How do racially minoritized students experience racialization in schools?

Recent studies find that the teaching and social interactions in Danish public schools, as well as in other Nordic countries, are based on cultural and pedagogical ideals that are primarily linked to whiteness, western-ness, and the middle class. This approach is often characterized by the idea of being “colorblind” or “culturally neutral”. However, this approach perpetuates racial disparities by normalizing whiteness as the national norm, leading to the exclusion of non-white students and the creation of a divide between “us” (white students) and “them” (non-white students). This white normativity can be harmful and exclusionary for racially minoritized students.

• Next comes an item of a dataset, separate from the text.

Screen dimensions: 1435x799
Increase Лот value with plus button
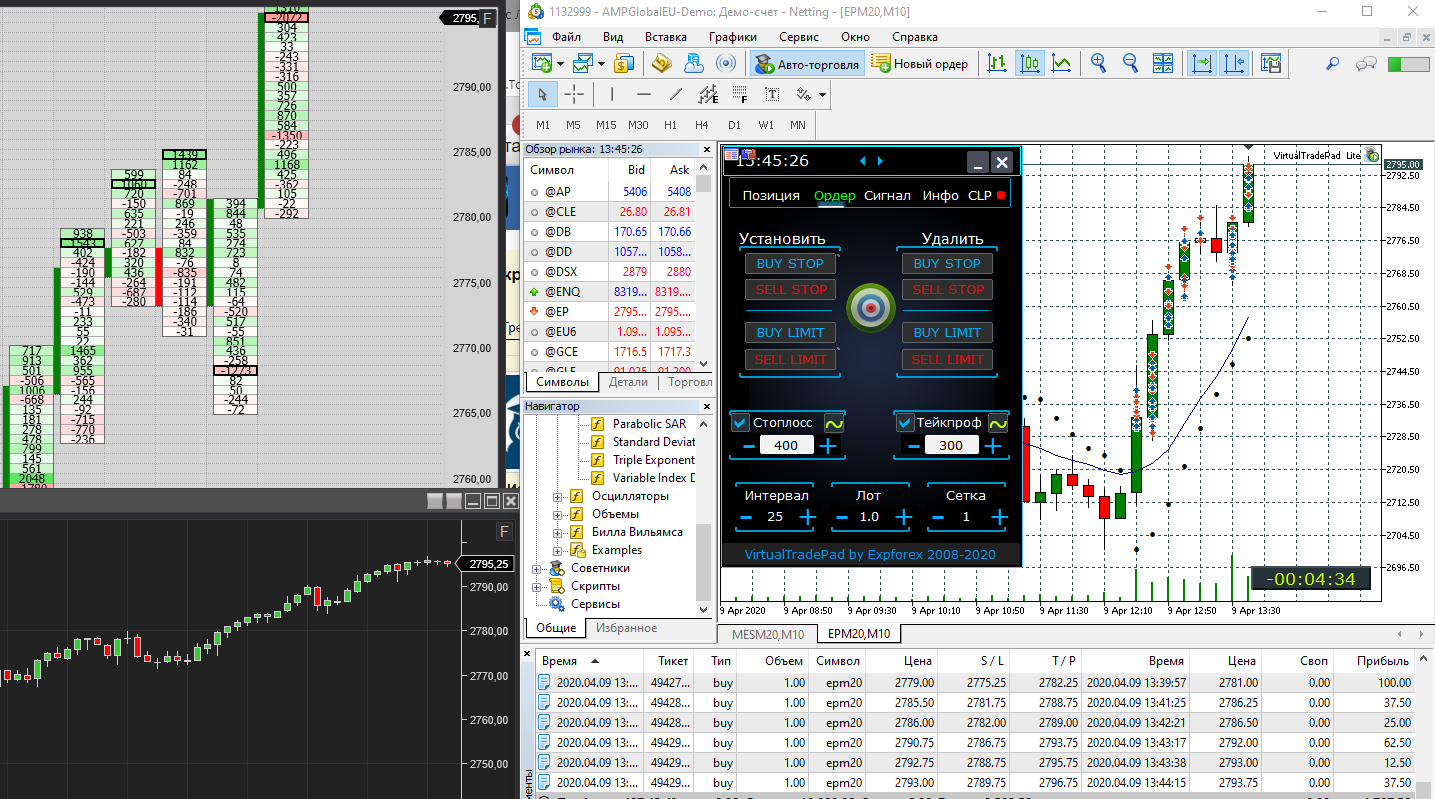point(903,517)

Research has shown that social and cultural discourses of equality and uniformity in Norway often result in the marginalization of racially minoritized students. (See Carla Chinga-Ramirez’s paper from 2017 for more on this). Additionally, some studies examine how racially minoritized students actively work to counteract the racism and discrimination they experience. For example, Ahrong Yang (2021) examines the experiences of brown and black students at schools in Denmark, focusing on their predictions of future encounters with racism and their concerns about how to handle such situations. Yang refers to this as “racialized forecastings” highlighting the challenges that racially minoritized students face when trying to make sense of their experiences through dominant race-blind discourses. These studies are part of a growing interest in understanding the socialization and belonging of racially minoritized students in schools, through the intersections of racialization, gender and social class.

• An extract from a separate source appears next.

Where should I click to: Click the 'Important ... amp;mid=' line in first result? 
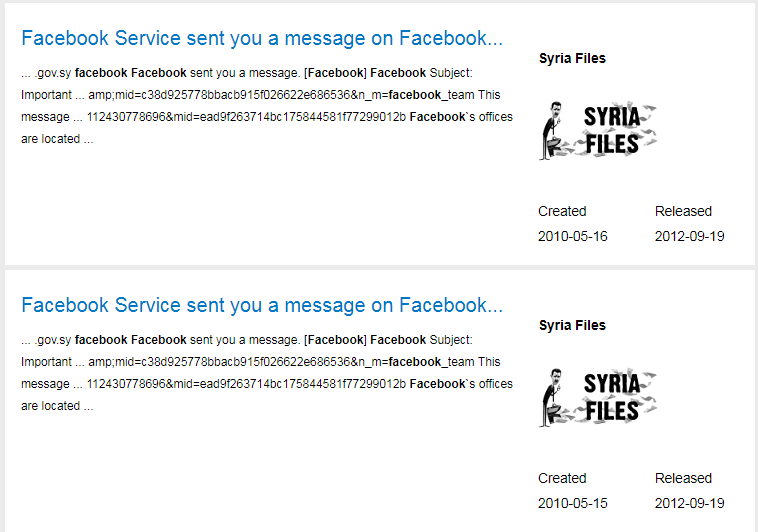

Anti-racist education in the Nordics?

Researchers have also been investigating ways to dismantle racialization and structural inequalities through education. Approaches such as multicultural education, intercultural education, and migration pedagogies have been explored, as well as anti-racist education. An anti-racist education requires that race is addressed in education rather then denied, and that the teachers are able to acknowledge the students’ different racial experiences (being majoritized or minoritized positions) without it being considered as racist. Recently, there has been a greater focus on anti-racist education, which calls for decolonial, intersectional, and affective approaches in order to recognize and address the role of race in Nordic state education systems. These include, for instance, questions regarding how gender and social class intersect with race when exploring students’ processes of inclusion and marginalization; or, questions of how to make the colonial heritage and knowledge that is Eurocentric visible in educational practices in order to prevent the reproduction of whiteness as the norm. Studies like these demonstrate how racialization is both created and resisted through education, a central institution in welfare states.


Education research can shed light on race in the Nordics.

This article is published in response to readers' interest in issues to do with race as well as education and childhood.